All'epoca, la differenza tra Bari e i paesi circostanti era molto evidente. Adesso Terlizzi è una vera e propria città, conosciuta a livello internazionale per i suoi fiori e per la famosa festa della Madonna di Sovereto (che è anche nel libro), ma all'epoca era un semplice paese, prevalentemente rurale. Studiare in paese, quindi, non aveva la stessa valenza dello studiare in città. Più che altro, si puntava a saper leggere e far di conto, e poi si finiva dritti nei campi, soprattutto se la famiglia aveva già un commercio avviato in quel senso. In famiglie del genere, legate alla terra, colui che voleva studiare era visto come una mosca bianca e, soprattutto, non si capiva la logica alle spalle del suo desiderio di istruirsi. Perché studiare se c'è già la terra che dà da mangiare? Nel libro, lo zio Andrea si fa portavoce di questo pregiudizio popolare, e arriva al punto di accusare zia Elisa (la 'studiata' della famiglia) di essersi fatta fare il lavaggio del cervello dalla scuola. Adesso la situazione è diversa, ma non troppo. C'è stato un periodo in cui non facevo altro che leggere su Facebook insulti contro i 'laureati' e cose del tipo 'non fidatevi di chi ha studiato troppo'. Sotto sotto, zio Andrea è ancora tra noi, solitamente nascosto dietro lo schermo di un computer.

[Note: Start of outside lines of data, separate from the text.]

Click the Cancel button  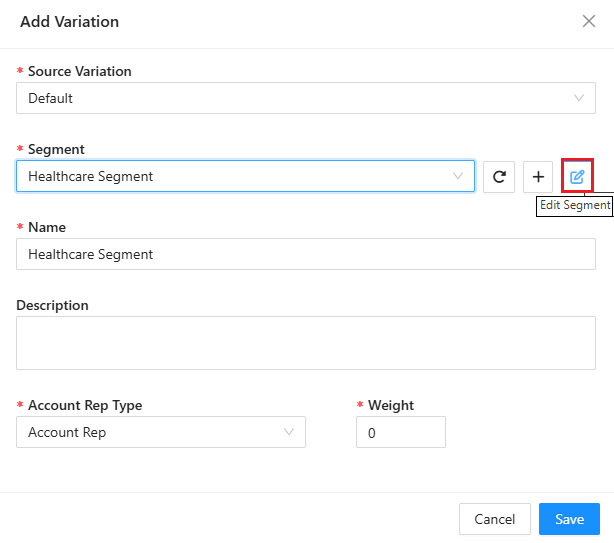coord(494,519)
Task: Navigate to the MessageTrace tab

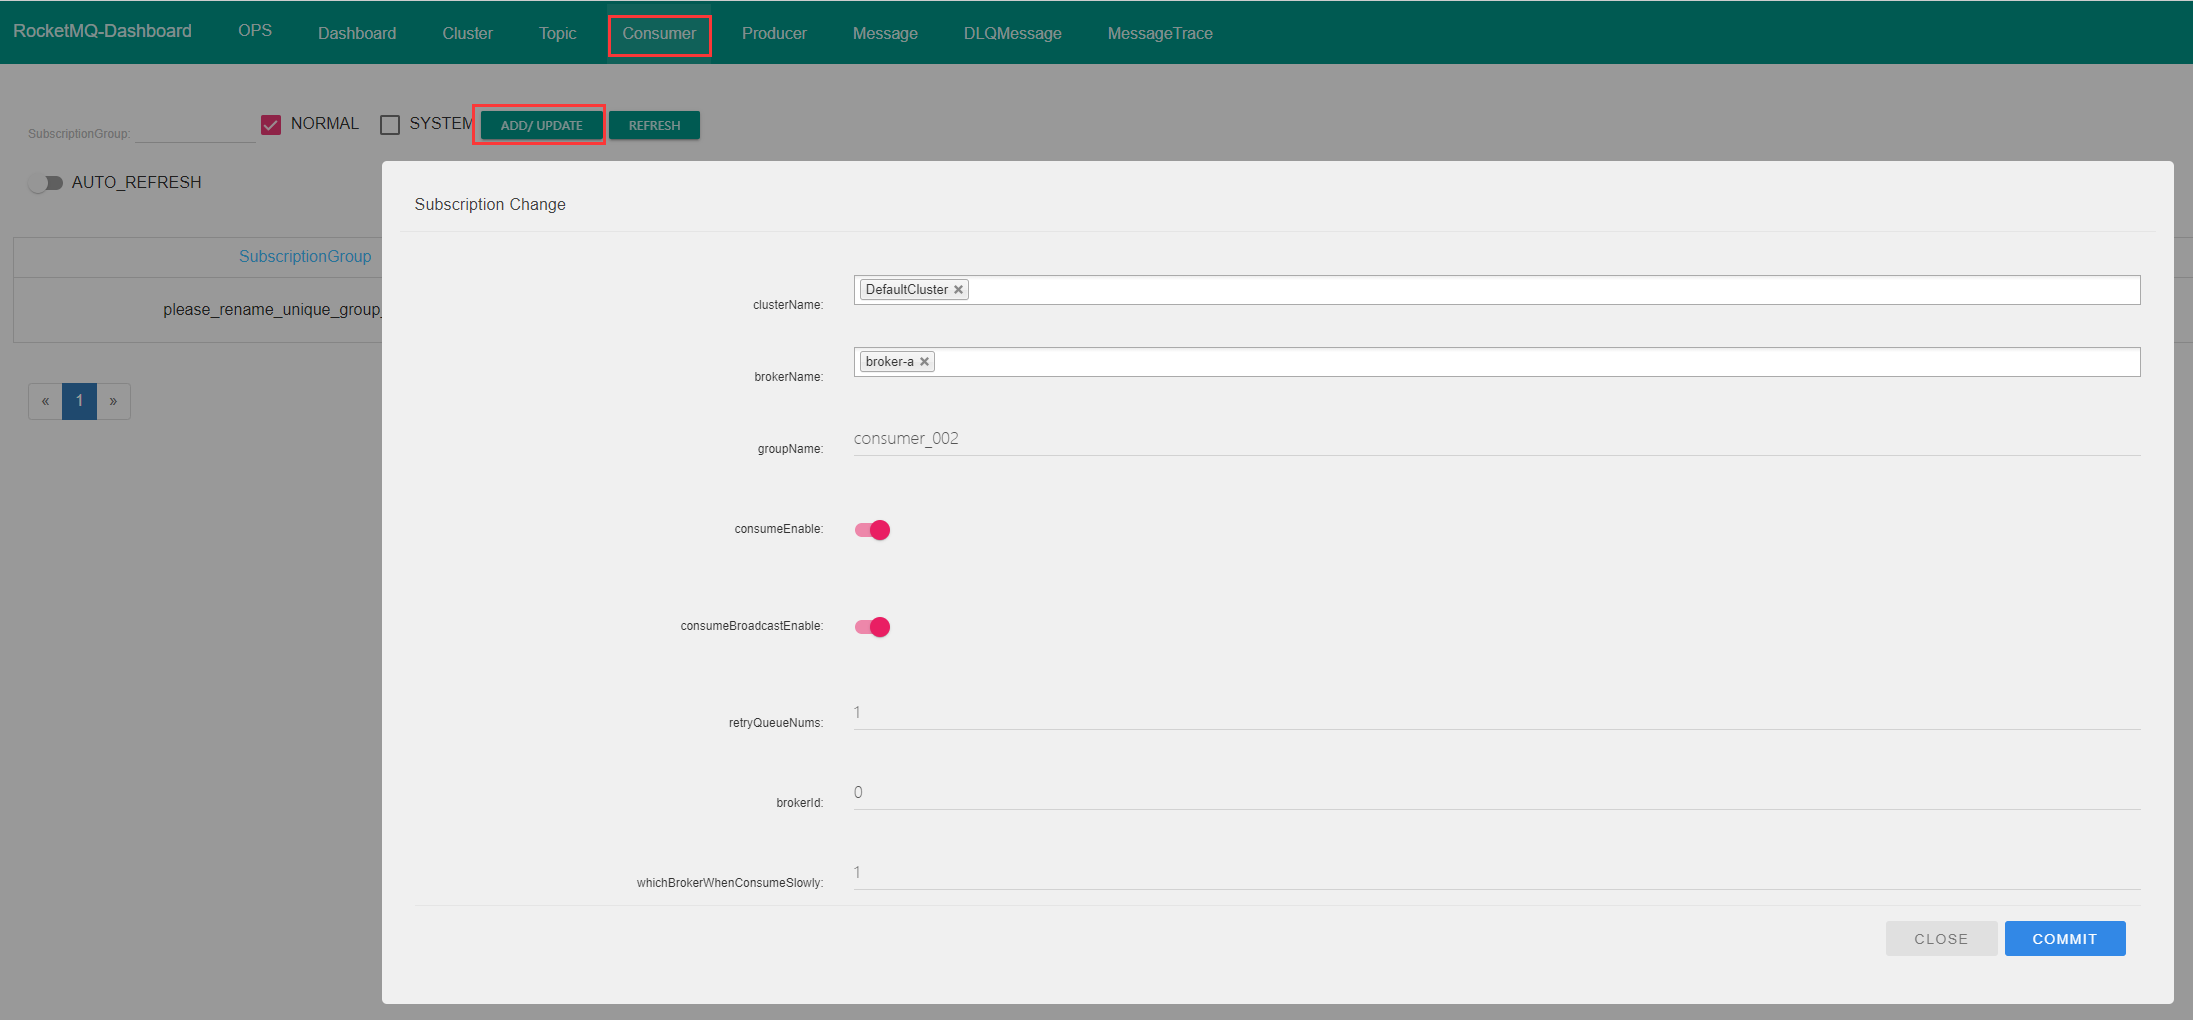Action: click(x=1159, y=34)
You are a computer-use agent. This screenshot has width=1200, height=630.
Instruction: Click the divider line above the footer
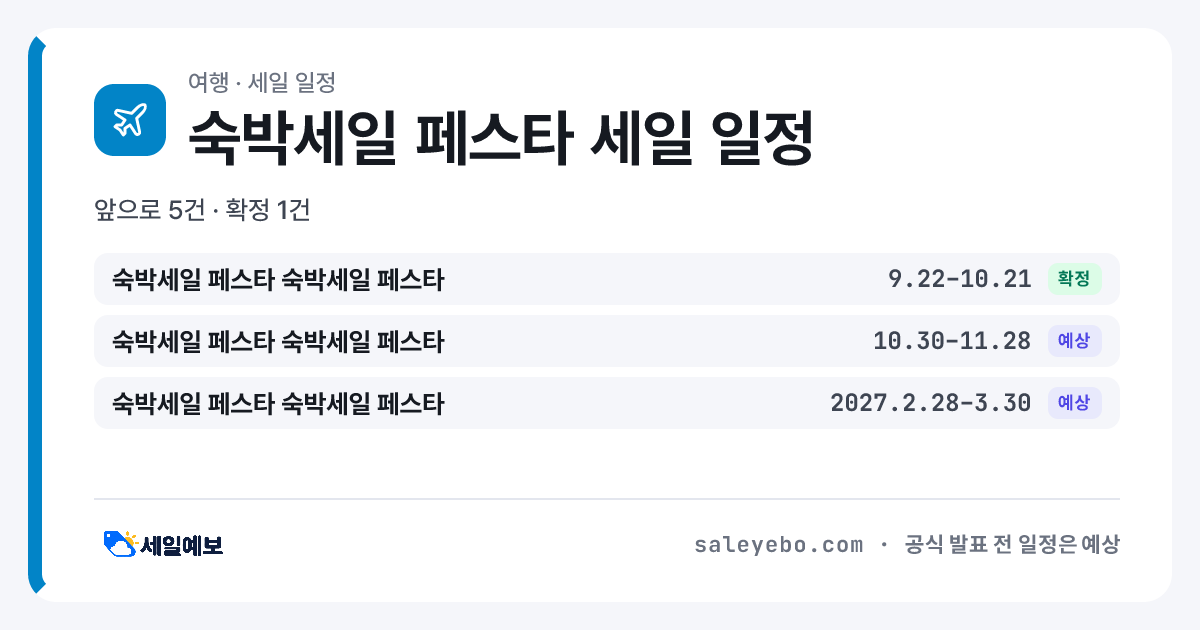click(x=606, y=498)
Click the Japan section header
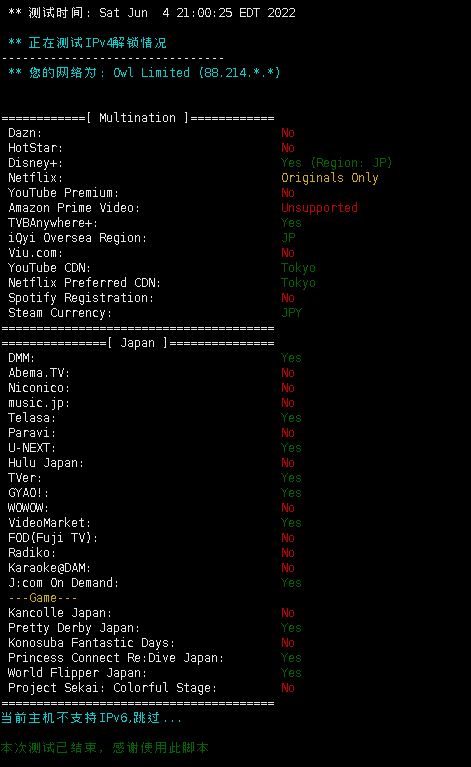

Il romanzo è ambientato nella tua terra, tra Terlizzi e Bari, ma tu vivi all'estero da qualche anno. Scriverlo ha curato o acuito la nostalgia di casa?

Entrambe le cose, credo. La parte più divertente di tutto ciò è il fatto che questo libro è venuto con me dappertutto: ho avuto l'idea mentre facevo colazione con la mia editor dell'epoca (Ilaria Marzi, che non smetterò mai di ringraziare) in un albergo a San Benedetto del Tronto; ho scritto la primissima, sbilenca bozza nell'estate del 2018 a casa dei miei genitori, a Bari, durante le vacanze. Poi l'ho rivisto mentre ero a casa a Dublino e, quando ho consegnato la bozza per il secondo giro di editing, ero a Tallinn, a gelarmi i piedi nella neve con tredici gradi sotto zero. A seconda di dove fossi, questo libro ha curato e acuito la nostalgia in parti uguali.

Com'è cambiato il tuo modo di vivere la scrittura – e la lingua in cui scrivi – da quando vivi a Dublino?

È diventato un pasticcio inestricabile. Certe mattine, mi sveglio con l'idea di un racconto in inglese, ma poi penso che forse sarebbe più facile in italiano, però magari se lo scrivo in inglese... Insomma, è diventato complicato. Adesso, però, mi sono data una regola: i romanzi sempre in italiano, le short stories in inglese. E poi, agli italiani comunque frega ben poco dei racconti, ahimè.

Michele – e non solo lui – deve diventare grande, ha ancora tanta strada da fare... prevedi un seguito per Acqua di sole?

Lo vedo e prevedo, sì! In realtà, buona parte è già su carta, ma molto dipende dall'accoglienza che i lettori riserveranno a questo primo volume. Non ha senso continuare una saga se poi non c'è un pubblico che abbia voglia di leggerla. Però sì, nella mia mente è tutto molto chiaro, e vorrei davvero poter raccontare il dopo, che non è solo la storia di due famiglie ma anche quella di un'Italia (del sud) che attraversa il Sessantotto e gli anni di piombo. Sono anni di cui vorrei poter raccontare la storia attraverso le vite di queste due famiglie così diverse e, al tempo stesso, così simili.